Tidying and Transforming the Data

spec(data)

cols(
  INCIDENT_KEY = [32mcol_double()[39m,
  OCCUR_DATE = [31mcol_character()[39m,
  OCCUR_TIME = [34mcol_time(format = "")[39m,
  BORO = [31mcol_character()[39m,
  PRECINCT = [32mcol_double()[39m,
  JURISDICTION_CODE = [32mcol_double()[39m,
  LOCATION_DESC = [31mcol_character()[39m,
  STATISTICAL_MURDER_FLAG = [33mcol_logical()[39m,
  PERP_AGE_GROUP = [31mcol_character()[39m,
  PERP_SEX = [31mcol_character()[39m,
  PERP_RACE = [31mcol_character()[39m,
  VIC_AGE_GROUP = [31mcol_character()[39m,
  VIC_SEX = [31mcol_character()[39m,
  VIC_RACE = [31mcol_character()[39m,
  X_COORD_CD = [32mcol_double()[39m,
  Y_COORD_CD = [32mcol_double()[39m,
  Latitude = [32mcol_double()[39m,
  Longitude = [32mcol_double()[39m,
  Lon_Lat = [31mcol_character()[39m
)

Incident Key

According to the Data Description the "Incident Key" is a randomly generated identifier for the incident. This is a likely candidate to remove unless we look at specific incidents.

Occur Date

This is the date that the shooting happened. It was loaded as a string so we should convert it to a date.

data$OCCUR_DATE[1]

[1] "08/27/2006"

data$DATE <- as.Date(data$OCCUR_DATE, format="%m/%d/%Y")
str(data$DATE)
data$DATE[1]
assert_that(noNA(data$DATE))

 Date[1:23585], format: "2006-08-27" "2011-03-11" "2019-10-06" "2011-09-04" "2013-05-27" ...
[1] "2006-08-27"
[1] TRUE

Occur Time

This is the time of the shooting. It appears to have already been read in as a time.

str(data$OCCUR_TIME)
assert_that(noNA(data$OCCUR_TIME))

 'hms' num [1:23585] 05:35:00 12:03:00 01:09:00 03:35:00 ...
 - attr(*, "units")= chr "secs"
[1] TRUE

Boro

This is the NYC Borough where the shooting happened.

data$Borough <- as.factor(data$BORO)
assert_that(is.factor(data$Borough))
assert_that(noNA(data$Borough))

[1] TRUE
[1] TRUE

knitr.kable reformats the dataframe to a more readable table. Kind of like tabulate but less flexible.

big_mark <- function(vector, columns){
    kable(table(vector), col.names=columns, format.args=list(big.mark=","))
}
big_mark(data$Borough, c("Borough", "Shootings"))

Borough	Shootings
BRONX	6,701
BROOKLYN	9,734
MANHATTAN	2,922
QUEENS	3,532
STATEN ISLAND	696

Precinct

This is the precinct number where the shooting happened.

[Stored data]

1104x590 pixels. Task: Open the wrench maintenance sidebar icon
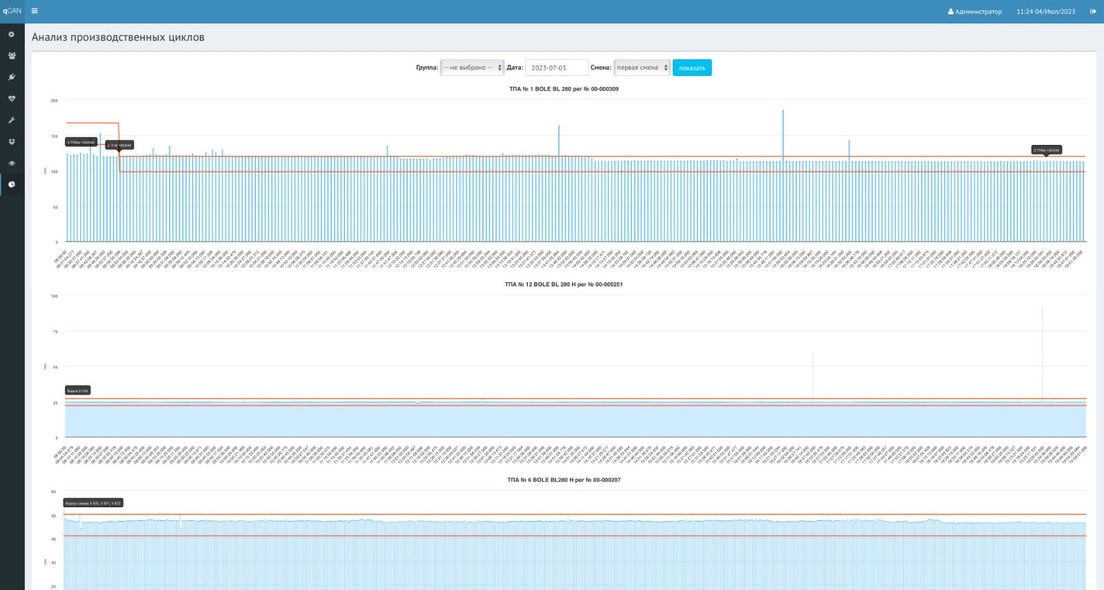coord(11,120)
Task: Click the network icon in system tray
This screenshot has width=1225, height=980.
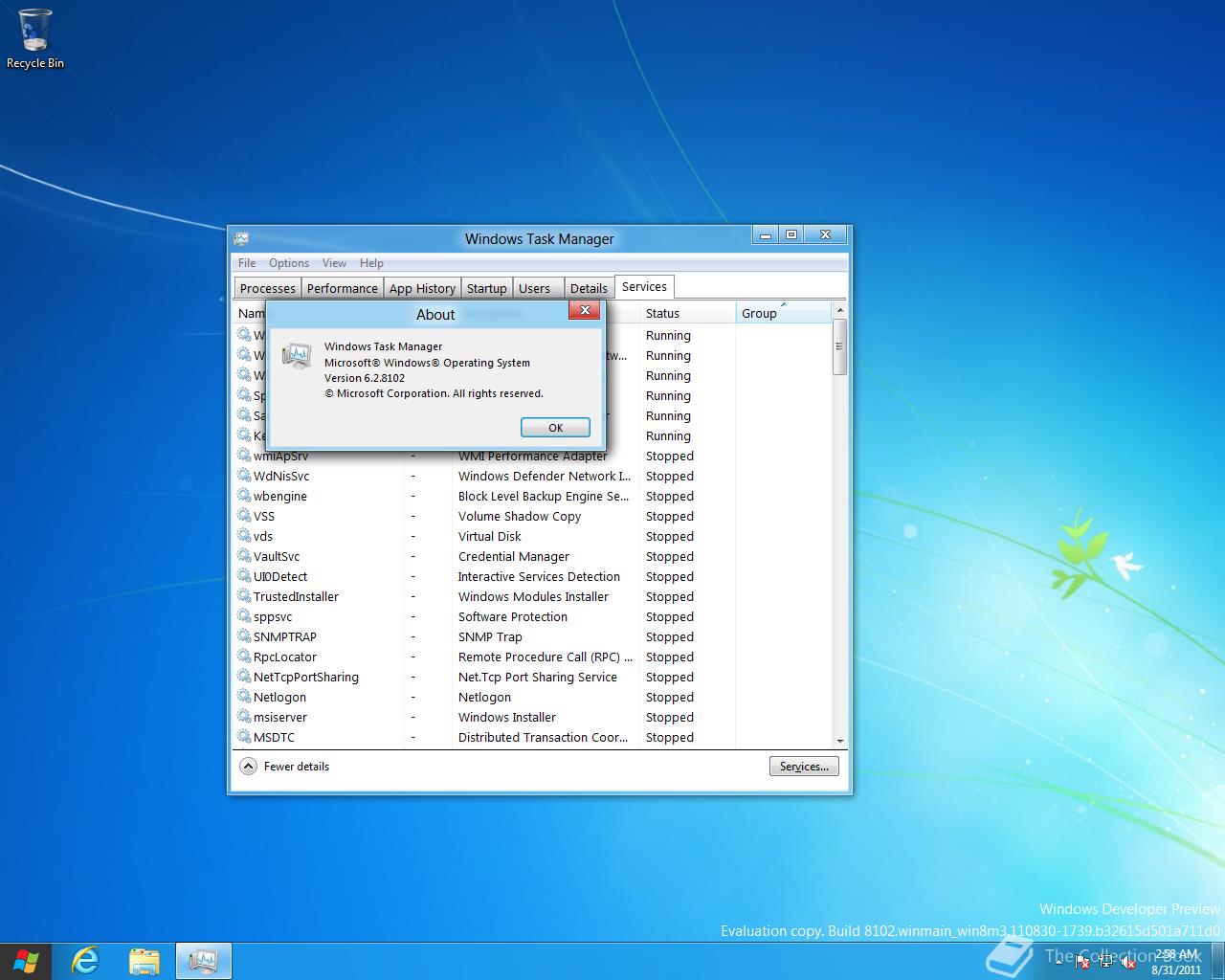Action: pos(1105,963)
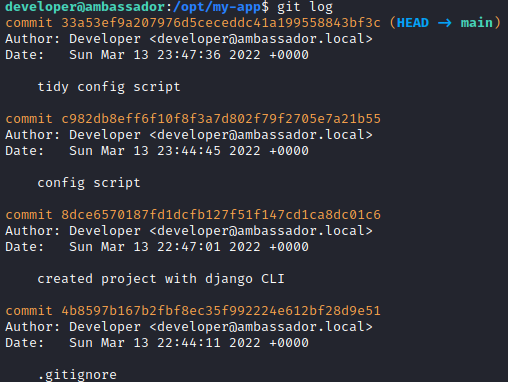
Task: Click the '.gitignore' commit message
Action: point(77,375)
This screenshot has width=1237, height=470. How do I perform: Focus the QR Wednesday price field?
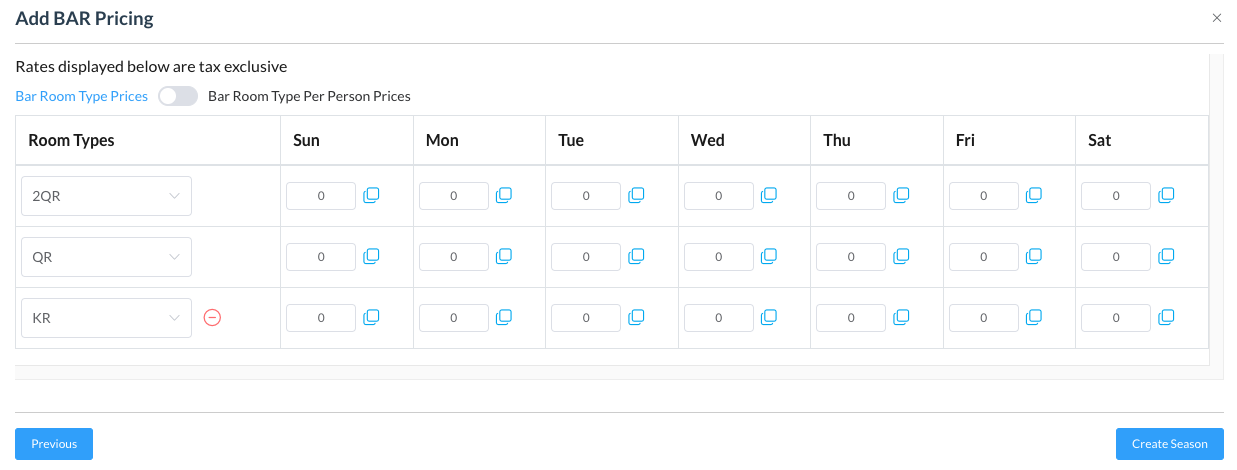(x=718, y=257)

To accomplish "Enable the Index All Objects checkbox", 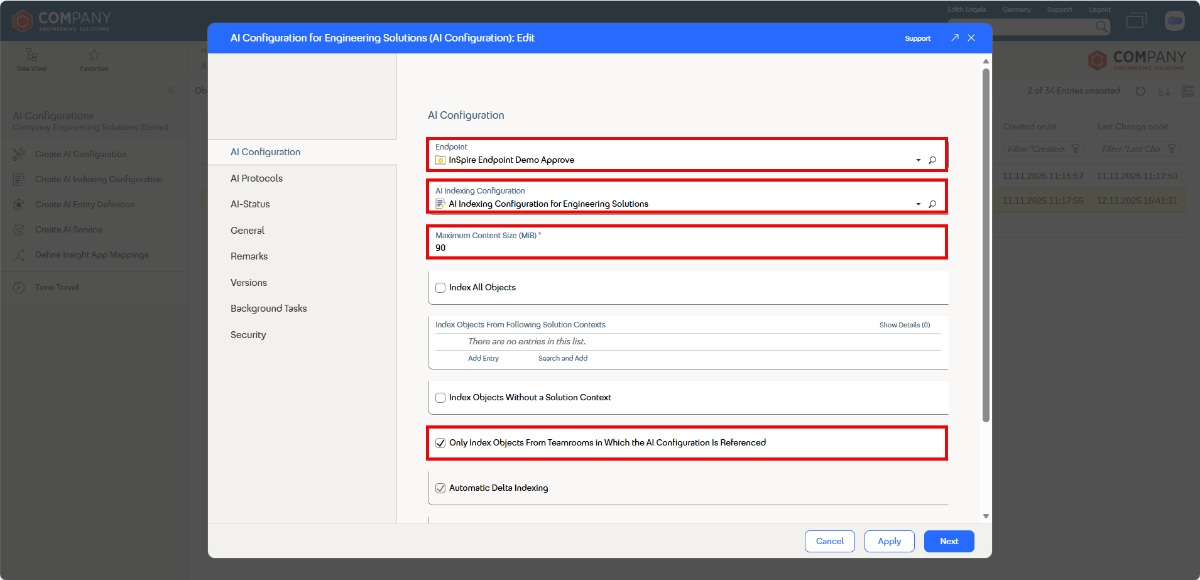I will (441, 288).
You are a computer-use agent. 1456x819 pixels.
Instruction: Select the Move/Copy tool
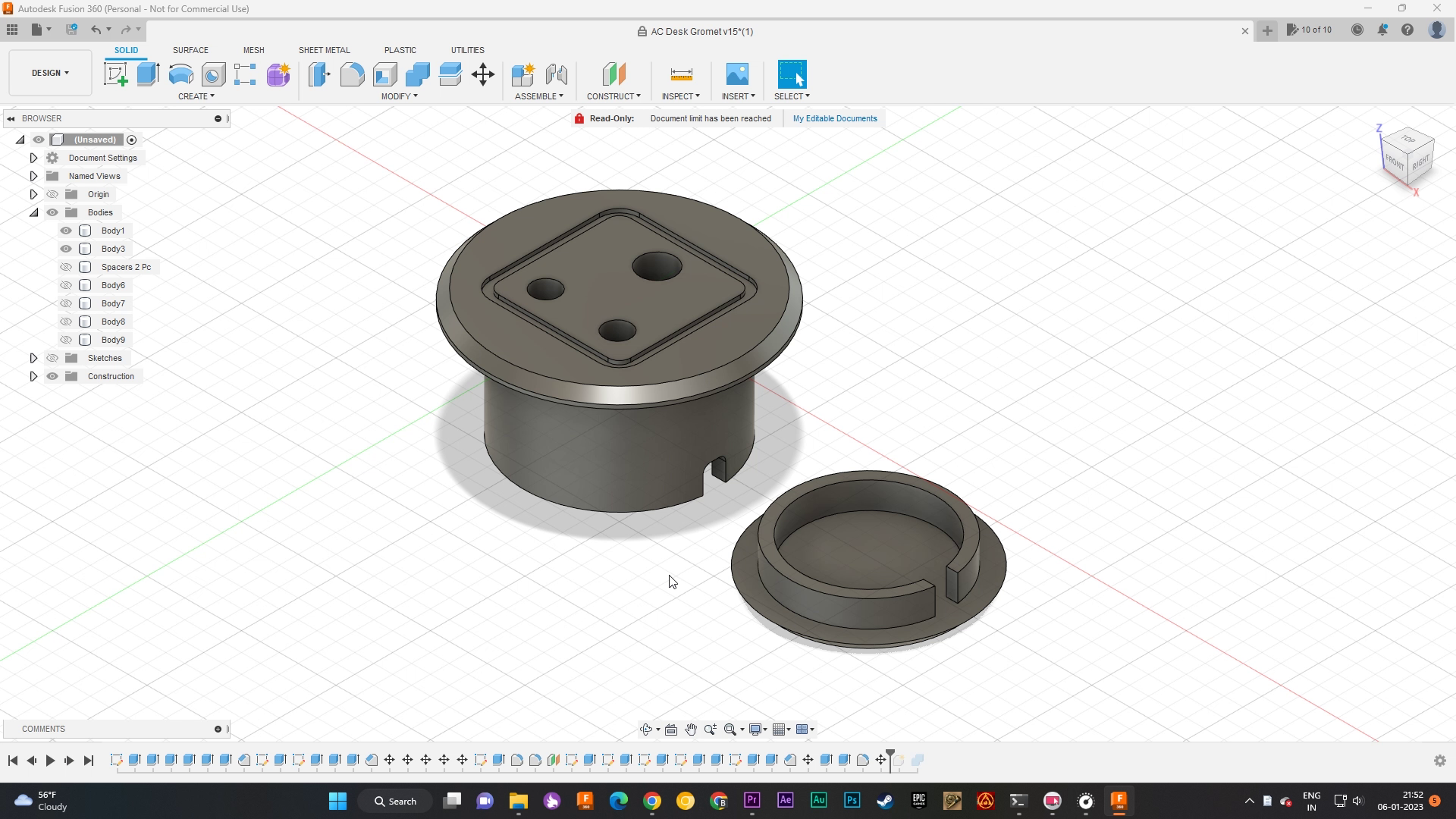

**Required work**
According to the data-tidying page, how many shootings happened in Brooklyn? Use only the data-tidying page, not the stored material.

**Task solution**
9,734